图1 荧光素酶报告基因实验结果（与Con组比较，*P＜0.05）

2.2 两组细胞的细胞周期检测结果比较 miRNA-122组细胞中S期和G1/G0期细胞比例高于Con组，差异有统计学意义（P＜0.05），而G2期细胞比例与Con组比较无统计学差异（P＞0.05）。细胞周期检测提示，miRNA-122组中细胞周期阻滞在G0/G1期，见图2-3。

图2 流式细胞术检测细胞周期（a：Con组；b：miRNA-122组）

图3 两组细胞的细胞周期分布比较（与Con组比较，*P＜0.05）

2.3 两组细胞增殖能力比较 miRNA-122转染后6、12、24、48h，CCK-8 检测显示，miRNA-122 组细胞增殖能力显著低于Con组，差异有统计学意义（P＜0.05）。说明miRNA-122类似物可以抑制细胞的增殖，见图4。

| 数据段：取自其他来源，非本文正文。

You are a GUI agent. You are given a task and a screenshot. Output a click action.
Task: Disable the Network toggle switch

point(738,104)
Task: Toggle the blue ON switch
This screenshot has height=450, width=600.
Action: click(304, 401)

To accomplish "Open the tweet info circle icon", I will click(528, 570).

2.4 两组细胞克隆实验结果形成比较 在克隆实验的2 周内，Con 组细胞形成的克隆数为（58.65±8.15）个，显著高于 miRNA-122 组的（19.35±3.58）个，差异有统计学意义（P＜0.05），见图 5（见插页）。

2.5 各组细胞侵袭能力比较 Con组和miRNA-122组细胞均具有侵袭能力，在同一条件下培养24h后，Con组侵袭细胞（112.55±19.32）个，而 miRNA-122 组为（65.85±19.36）个，两组比较差异有统计学意义（P＜0.05），见图6（见插页）。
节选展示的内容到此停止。